The Future of SharePoint event in San Franciso has been a Pandora’s box of information. As a “cloud first, mobile first” vision towards the management platform, Microsoft is embracing the open source community by bringing developers towards the SharePoint Framework. The SharePoint Framework is “a Page and Part model that enables fully supported client-side development, easy integration with the Microsoft Graph, and support for open source tooling.” To put it simply, developers will be able to create and upload Web Parts directly to customize SharePoint.
Customers that use Sharepoint previously used third party modules to edit and customize the Team page. Now both first and third party developers can build new tools and experiences that will make the Team page much more productive for users.
Using Yeoman for the SharePoint templates, developers are able to edit the code with Visual Studio, package it with Gulp, and actively test the coding out through SharePoint Workbench where they can test without being connected to the SharePoint publishing site.

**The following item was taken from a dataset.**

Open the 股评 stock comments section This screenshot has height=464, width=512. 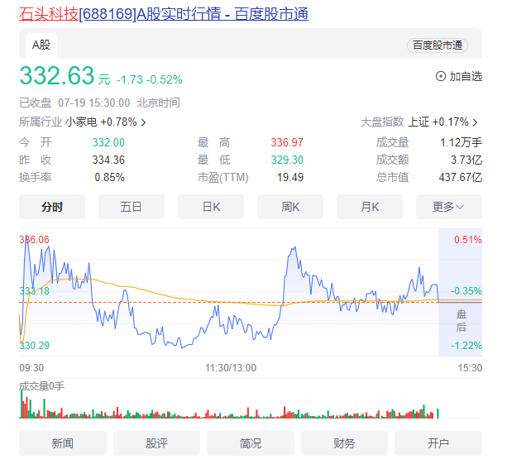[x=157, y=443]
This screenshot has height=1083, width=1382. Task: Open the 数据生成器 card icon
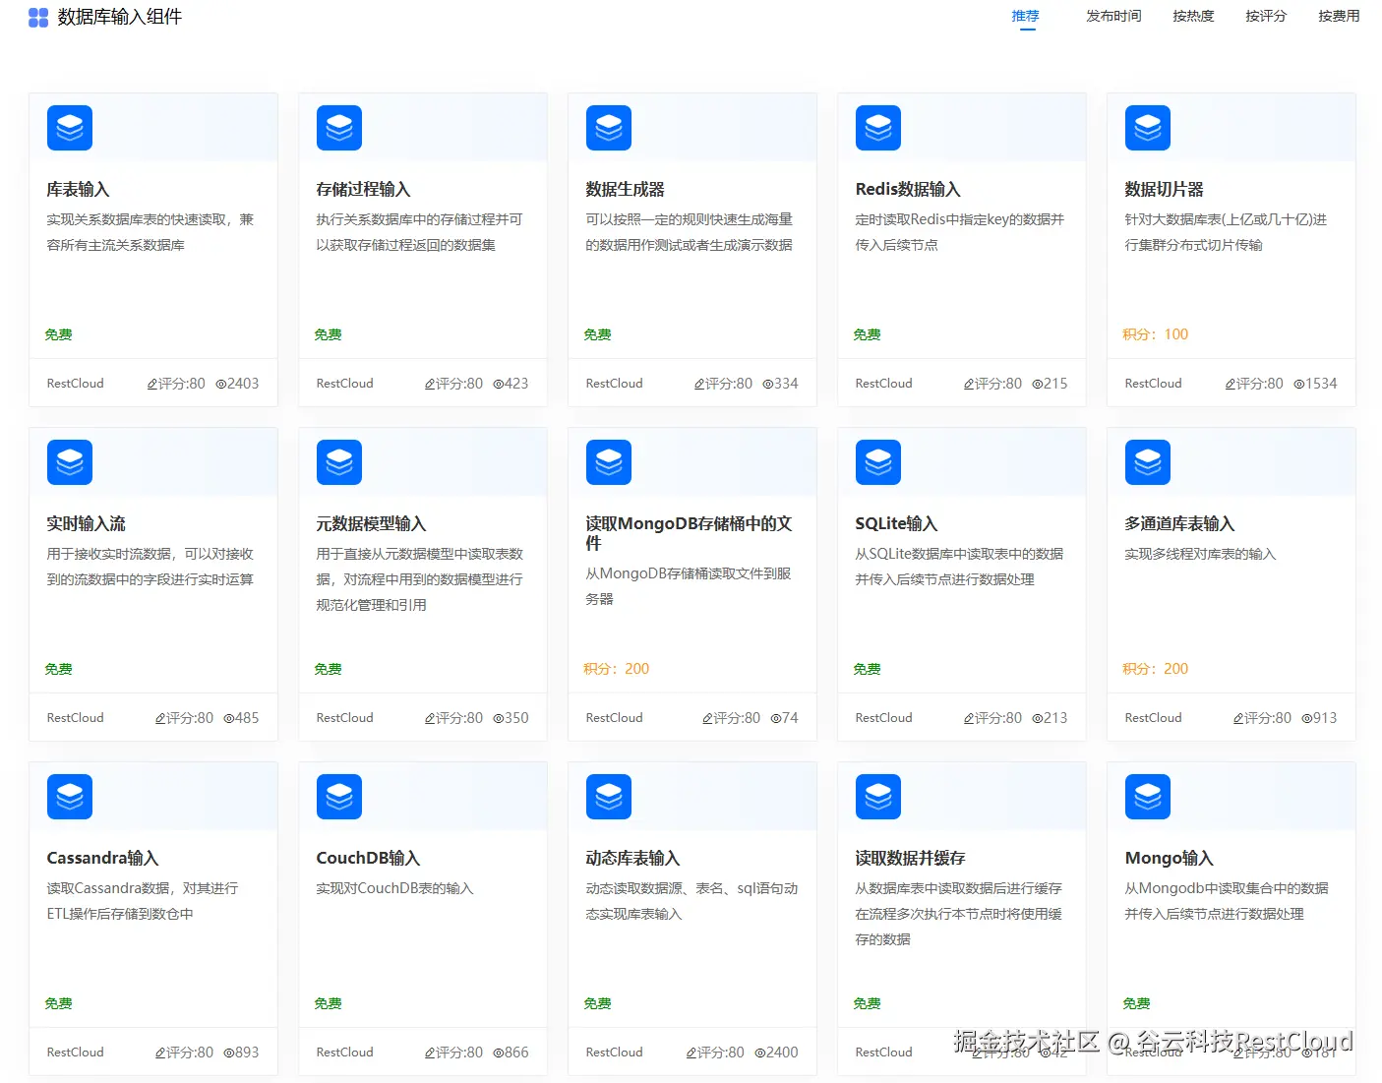[x=608, y=127]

As more web parts are created and shared, pages will begin to be able to fully immerse the user in relevant context, data, and social networking to their goals. The framework supports a responsive design that will change according to the device seamlessly, making it available anywhere and on the fly.

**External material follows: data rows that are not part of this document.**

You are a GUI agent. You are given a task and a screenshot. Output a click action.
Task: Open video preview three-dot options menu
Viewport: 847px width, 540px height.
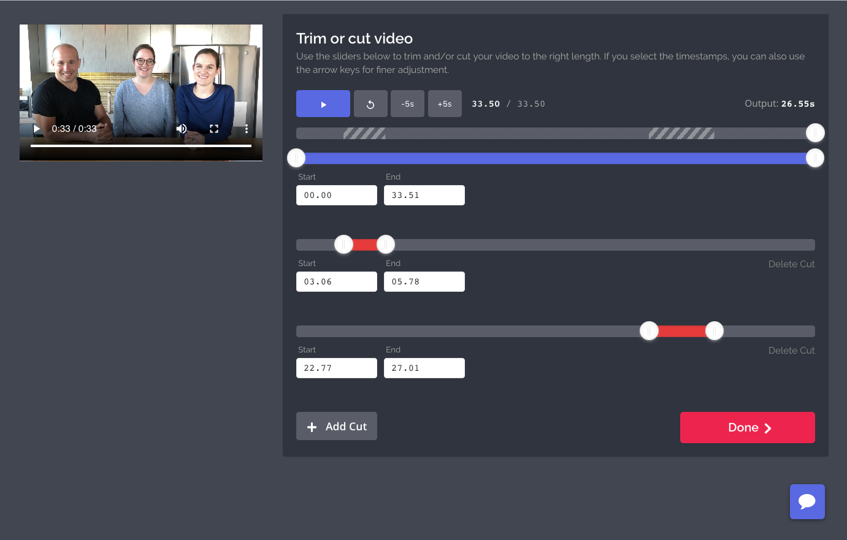pos(247,129)
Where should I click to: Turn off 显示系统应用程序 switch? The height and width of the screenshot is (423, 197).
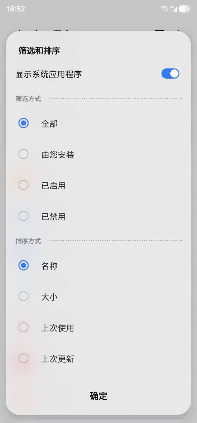pyautogui.click(x=170, y=74)
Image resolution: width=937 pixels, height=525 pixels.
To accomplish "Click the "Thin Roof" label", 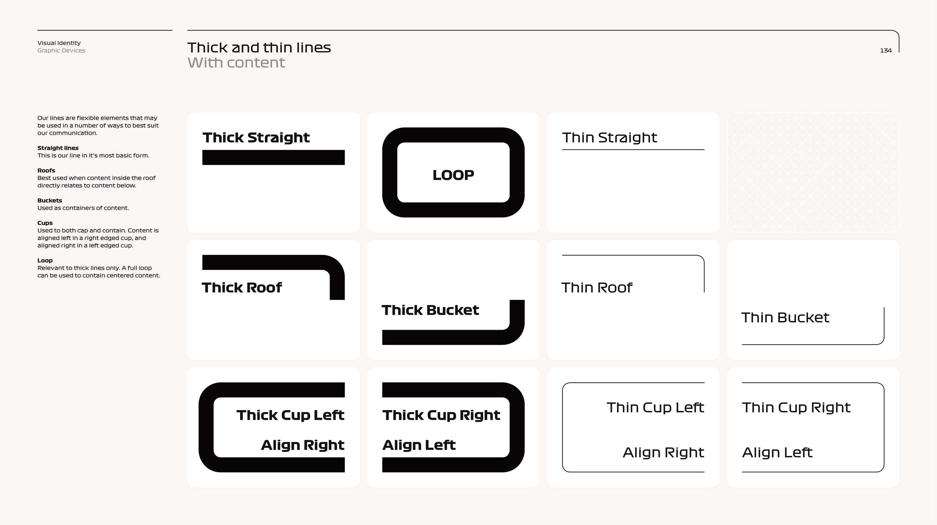I will [x=597, y=287].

In this video posted by Microsoft Mechanics, Daniel Kogan went into detail on how to create solutions through the open and connected SharePoint Framework.
Once the script is ready to ship, developers are able to upload immediately from CDN to the SharePoint publishing site. Kogan also noted that Microsoft will be sharing a lot of the User Experience code with the community on github. The framework will be shipping to SharePoint Server On-Premises first but the best way to stay up to date is on the patterns and practices website on GitHub.